▸ **TASK DIRECTIONS**
Return nothing but the lines from the one containing "Task: Select adingram.com" through the end of the records below, exactly as they stand and without pictures.

▸ **DATASET EXCERPTS**
'''
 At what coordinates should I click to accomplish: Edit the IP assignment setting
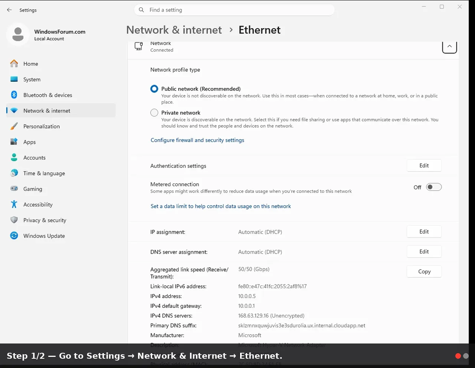click(424, 232)
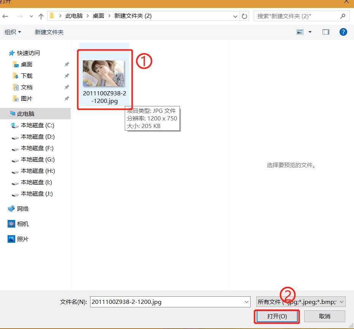
Task: Click the preview pane toggle icon
Action: 325,32
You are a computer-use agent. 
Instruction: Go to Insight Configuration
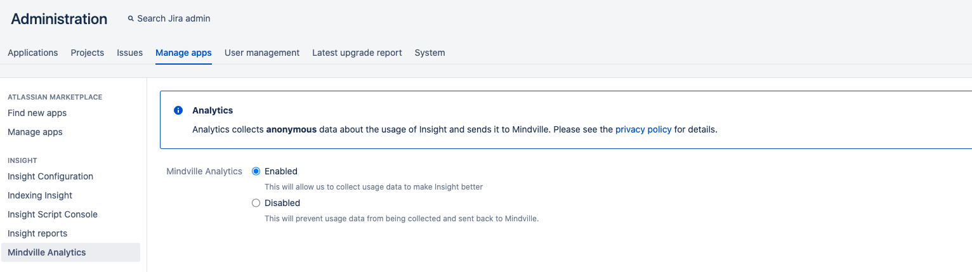(50, 176)
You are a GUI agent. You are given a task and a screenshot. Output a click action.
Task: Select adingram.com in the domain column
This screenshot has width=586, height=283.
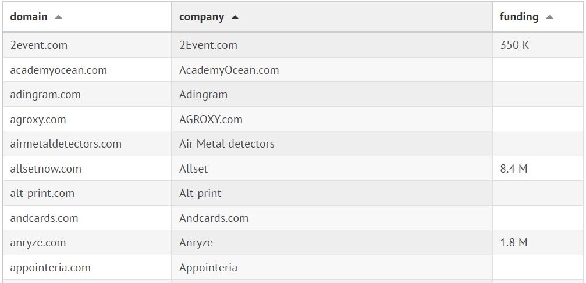pyautogui.click(x=45, y=94)
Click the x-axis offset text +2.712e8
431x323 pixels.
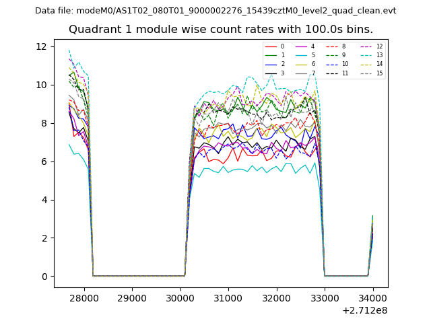tap(365, 310)
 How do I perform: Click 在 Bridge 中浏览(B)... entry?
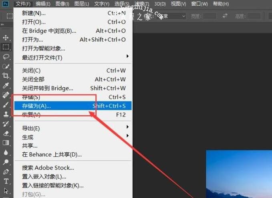tap(49, 31)
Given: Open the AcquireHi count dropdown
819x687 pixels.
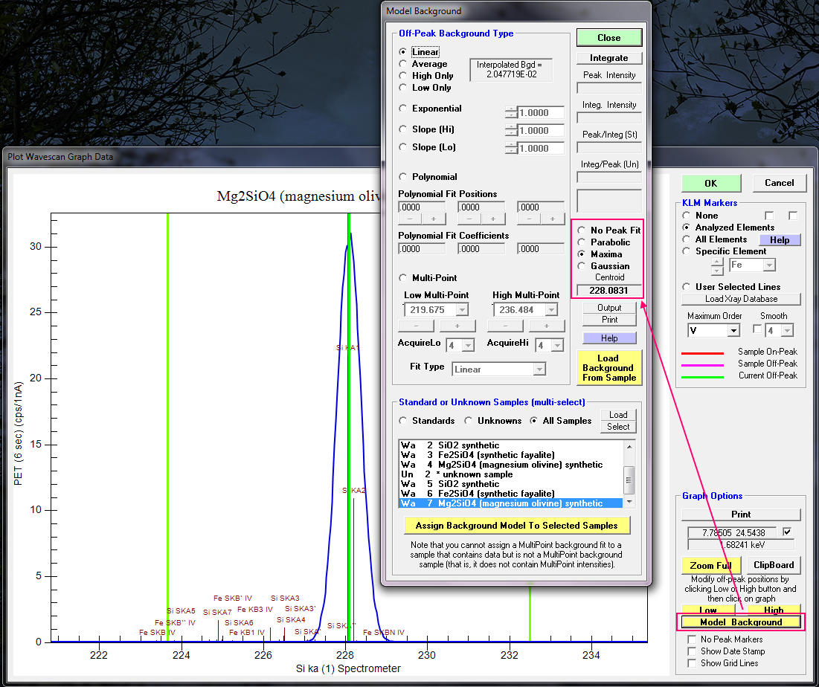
'''
▸ **RESULT OF THE EXERCISE**
Task: Select adingram.com in the domain column
This screenshot has width=586, height=283.
pyautogui.click(x=45, y=94)
Click the x-axis offset text +2.712e8
431x323 pixels.
tap(365, 310)
 How do I perform: Click 在 Bridge 中浏览(B)... entry?
tap(49, 31)
Given: Open the AcquireHi count dropdown
819x687 pixels.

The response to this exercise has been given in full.